People can take yoga and pilates together in a single course or separately. The pilates course focuses less on relaxation and more on strength and flexibility.
“The pilates course is more difficult, so a lot of people like it combined with the yoga if they are looking for relaxation and strengthening,” Rogers said.
Breathe in
Yoga gives students many added benefits besides the obvious workout. Laura Greenfield, a Pitt senior, has served as the Yoga Club president for the past two years. As a nursing major, Greenfield found yoga to be a form of relaxation because of its meditative context.
“After the first class, I realized how great it was and how calm I felt,” she said.
Greenfield has done yoga for six years and says she has benefited greatly from the exercises. When she began, she could not touch her toes. Now, her hands touch the ground.
“You gain muscle all over your body. I played soccer and basketball and tennis, but yoga made me feel the best and the strongest,” she said.
If students live off campus or just have the urge to escape Oakland, there are many yoga and pilates studios to choose from. In Shadyside, students can go to Amazing Yoga and Yoga Flow. Both studios offer a form of yoga called power vinyasa flow.
Power vinyasa flow yoga is a form of hot yoga. The heat is turned up in this class to about 85 degrees. Vinyasa is a term in yoga that refers to the breath-synchronized movement that participants use throughout the practice. This means that with every yoga pose, there is an inhale and an exhale that incorporates the movements to form the “flow” part of the exercise.
Power vinyasa flow will leave you feeling refreshed and sweaty. Throughout a power yoga, the body eliminates toxins in the body through sweat. Other benefits of yoga include increased flexibility, a stronger core and an increase in energy and relaxation.
The Shadyside studios show that there is something enticing about vinyasa flow. Amazing Yoga was even voted the best yoga studio in the Pittsburgh City Paper and The Best of the Burgh in the Pittsburgh Magazine in 2011.
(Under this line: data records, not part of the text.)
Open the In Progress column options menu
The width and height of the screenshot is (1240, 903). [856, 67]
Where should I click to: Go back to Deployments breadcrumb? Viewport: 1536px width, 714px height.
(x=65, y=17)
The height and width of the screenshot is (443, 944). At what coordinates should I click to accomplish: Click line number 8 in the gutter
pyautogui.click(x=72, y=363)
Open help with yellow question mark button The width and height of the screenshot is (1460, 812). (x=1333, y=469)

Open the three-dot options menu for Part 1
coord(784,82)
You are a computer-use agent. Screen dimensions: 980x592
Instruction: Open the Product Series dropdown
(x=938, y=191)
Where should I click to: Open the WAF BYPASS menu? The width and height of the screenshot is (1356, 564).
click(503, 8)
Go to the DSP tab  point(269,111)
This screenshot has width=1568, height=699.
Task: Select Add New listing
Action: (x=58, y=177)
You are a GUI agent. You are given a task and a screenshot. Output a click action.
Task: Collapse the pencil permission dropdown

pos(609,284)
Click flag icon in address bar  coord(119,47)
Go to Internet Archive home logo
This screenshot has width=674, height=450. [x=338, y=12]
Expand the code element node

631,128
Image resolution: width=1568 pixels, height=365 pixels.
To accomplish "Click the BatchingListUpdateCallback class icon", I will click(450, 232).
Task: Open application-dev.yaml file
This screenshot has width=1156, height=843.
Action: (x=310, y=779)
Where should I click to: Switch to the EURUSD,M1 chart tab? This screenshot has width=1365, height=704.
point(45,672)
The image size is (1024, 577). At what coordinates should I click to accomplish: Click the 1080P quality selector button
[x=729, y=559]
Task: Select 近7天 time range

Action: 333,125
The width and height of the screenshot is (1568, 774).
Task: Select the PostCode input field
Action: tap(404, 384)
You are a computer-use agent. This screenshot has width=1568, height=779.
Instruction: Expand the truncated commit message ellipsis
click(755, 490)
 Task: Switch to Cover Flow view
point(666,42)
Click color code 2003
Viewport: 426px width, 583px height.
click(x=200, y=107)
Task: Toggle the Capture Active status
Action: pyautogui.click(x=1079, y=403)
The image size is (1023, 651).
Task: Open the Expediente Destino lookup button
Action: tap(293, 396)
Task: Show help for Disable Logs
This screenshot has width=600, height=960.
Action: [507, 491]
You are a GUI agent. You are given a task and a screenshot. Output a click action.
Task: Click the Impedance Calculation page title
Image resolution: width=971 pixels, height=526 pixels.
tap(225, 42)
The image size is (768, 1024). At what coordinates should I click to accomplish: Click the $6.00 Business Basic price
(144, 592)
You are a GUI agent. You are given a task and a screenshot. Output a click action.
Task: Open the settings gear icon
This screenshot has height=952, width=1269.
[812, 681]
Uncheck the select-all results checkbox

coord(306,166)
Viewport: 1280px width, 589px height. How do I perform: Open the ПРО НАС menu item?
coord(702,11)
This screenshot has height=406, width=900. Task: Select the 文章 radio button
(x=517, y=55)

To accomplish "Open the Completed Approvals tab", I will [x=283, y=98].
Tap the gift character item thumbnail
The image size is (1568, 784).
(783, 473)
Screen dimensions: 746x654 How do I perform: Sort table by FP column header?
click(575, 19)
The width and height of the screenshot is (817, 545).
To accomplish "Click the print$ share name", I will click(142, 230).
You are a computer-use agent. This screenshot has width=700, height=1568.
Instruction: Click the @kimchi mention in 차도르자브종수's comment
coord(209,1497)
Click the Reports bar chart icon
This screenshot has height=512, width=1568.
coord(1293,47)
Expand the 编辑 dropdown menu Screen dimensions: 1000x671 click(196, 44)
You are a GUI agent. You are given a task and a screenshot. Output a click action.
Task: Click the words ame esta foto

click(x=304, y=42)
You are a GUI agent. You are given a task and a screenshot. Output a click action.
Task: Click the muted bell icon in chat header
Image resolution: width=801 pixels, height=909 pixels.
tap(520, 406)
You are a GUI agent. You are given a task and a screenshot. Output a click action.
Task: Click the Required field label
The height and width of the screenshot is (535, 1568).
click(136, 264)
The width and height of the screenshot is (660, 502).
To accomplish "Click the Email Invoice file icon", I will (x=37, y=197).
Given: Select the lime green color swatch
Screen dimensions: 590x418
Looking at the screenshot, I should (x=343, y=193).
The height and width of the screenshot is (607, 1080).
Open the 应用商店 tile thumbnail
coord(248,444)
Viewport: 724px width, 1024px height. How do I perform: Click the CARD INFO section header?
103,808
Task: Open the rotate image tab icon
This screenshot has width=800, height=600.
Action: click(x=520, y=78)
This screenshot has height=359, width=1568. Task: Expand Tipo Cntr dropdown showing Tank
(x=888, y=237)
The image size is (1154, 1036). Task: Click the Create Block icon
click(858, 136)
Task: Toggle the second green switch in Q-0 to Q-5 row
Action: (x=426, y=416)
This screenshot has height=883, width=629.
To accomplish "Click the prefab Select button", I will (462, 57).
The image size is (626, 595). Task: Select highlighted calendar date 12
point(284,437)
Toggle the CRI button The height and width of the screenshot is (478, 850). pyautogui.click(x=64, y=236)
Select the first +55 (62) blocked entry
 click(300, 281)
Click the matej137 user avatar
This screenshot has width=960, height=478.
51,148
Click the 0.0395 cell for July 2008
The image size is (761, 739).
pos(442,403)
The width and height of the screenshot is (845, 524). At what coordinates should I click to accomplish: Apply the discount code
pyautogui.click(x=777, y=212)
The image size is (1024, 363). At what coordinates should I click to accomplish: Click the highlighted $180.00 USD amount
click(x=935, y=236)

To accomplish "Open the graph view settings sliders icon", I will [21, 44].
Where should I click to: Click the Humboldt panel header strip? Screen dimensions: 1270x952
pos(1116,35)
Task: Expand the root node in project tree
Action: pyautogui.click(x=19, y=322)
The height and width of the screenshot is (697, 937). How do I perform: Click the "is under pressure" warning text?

But Yoga Club offers courses for beginners. It introduces students to yoga as an exercise in order to spread its popularity across campus. Greenfield finds it to be exceptionally soothing.
“The best thing I find with yoga is how you feel after you have a session. You feel very calm and the next day, you feel sore,” she said.
Dance it out
After sitting at a desk all day studying, relaxation may sound appealing, but jumping around and moving may have more appeal. This is when it might be time for Zumba.
Zumba is becoming more popular as fans of “Dancing with the Stars” get inspired by the salsa and tango sessions that have dancers rocking sleek silhouettes. This latin-inspired dance has been known to be addictive and acts as a workout that has participants unknowingly burning calories. Rogers immediately said that Zumba was “very trendy among students.”
Pitt offers students the chance to participate in the Healthy U Fitness program, a set of classes offered through the Office of Intramurals and Recreation. Zumba is one of the classes that are offered through this program.
When looking for Zumba off-campus, there are a few different places to choose from. There are gyms throughout Shadyside and Squirrel Hill, which offer Zumba classes for members. Zumba’s website — www.Zumba.com — assists in finding classes all over Pittsburgh.
If Zumba inspires you to go out dancing for a night of fun, check out salsa dancing opportunities in Pittsburgh. Mexico City, located Downtown, offers free lessons before a full night of dancing from 10:15-2 a.m. Salsa Pittsburgh has a website full of dancing lessons and salsa socials going on throughout the city. You can explore it at www2.salsapittsburgh.com.
These options will help to reinvent workout strategies, turning the somewhat boring treadmill into a more fun excuse to get to the gym.